Will a Tankless Water Heater Save You Money in Seattle?
A question people often ask us is: in the Seattle area, is it worth it to buy a “tankless” hot water heater (also known as a “hot water on demand”), or an instantaneous hot water heater?
It’s a great question to ask, and the answer differs depending on what area of the country you live in. If you live in any of the northern states which have colder ground water temperatures, including Washington State, you are on average, going to spend more money on heating the hot water in your house compared to people who live in southern states.
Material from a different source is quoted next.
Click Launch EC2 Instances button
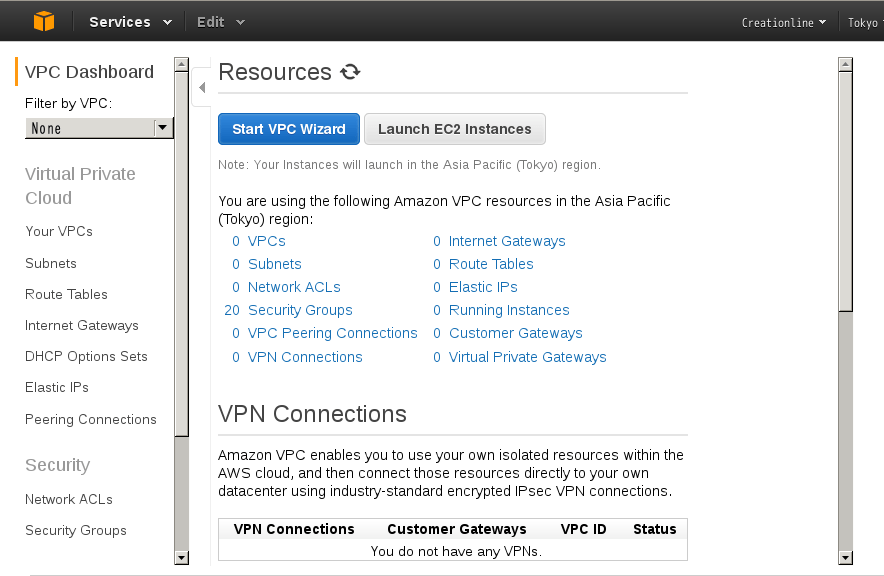The image size is (884, 576). (x=454, y=129)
The reason for this is that before going into the tank or the tankless, ground water is colder, and therefore the water heater has to work harder to raise the temperature in your tank or tankless. A conventional gas hot water tank has an approximate AFUE rating of around 55%. What this means is that for every $100 of fuel that you spend, on average, you will lose about 45 cents going up your chimney. Not a great value.
Tankless water heaters, which are the most high-efficient, can get up to 97% efficiency, or AFUE, meaning that for every $100 that you spend on fuel, you’re only going to lose about 3 cents up your chimney. The other 3% of potential efficiency is almost impossible to capture. If it were, there would be zero heat left to carry the flue gases away in the steam as it leaves the appliance.
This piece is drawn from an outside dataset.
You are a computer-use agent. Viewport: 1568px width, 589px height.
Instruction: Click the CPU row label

At the time of writing this blog post, the average family of four in the Seattle area will pay up to about $500 in fuel per year to heat their gas hot water tank. Comparatively, a tankless water heater will use approximately $225 of fuel. Over the course of one year, it doesn’t add up to much, but if you spread that over the average 10-15 year life of a hot water tank, it can add up to $2000 or $3000.
A secondary difference is that after 10-15 years a conventional tank will break. However, a tankless could last you up to 30 years, paying for itself a couple of times over.
I would say what matters more is the timeframe that you’re going to live in the house. If you’re planning on moving out in the next year, getting a tankless, or a hot water on demand, is probably not going to be good value. If you’re going to be in the house for a longer period of time, then you will save plenty of money by buying a tankless.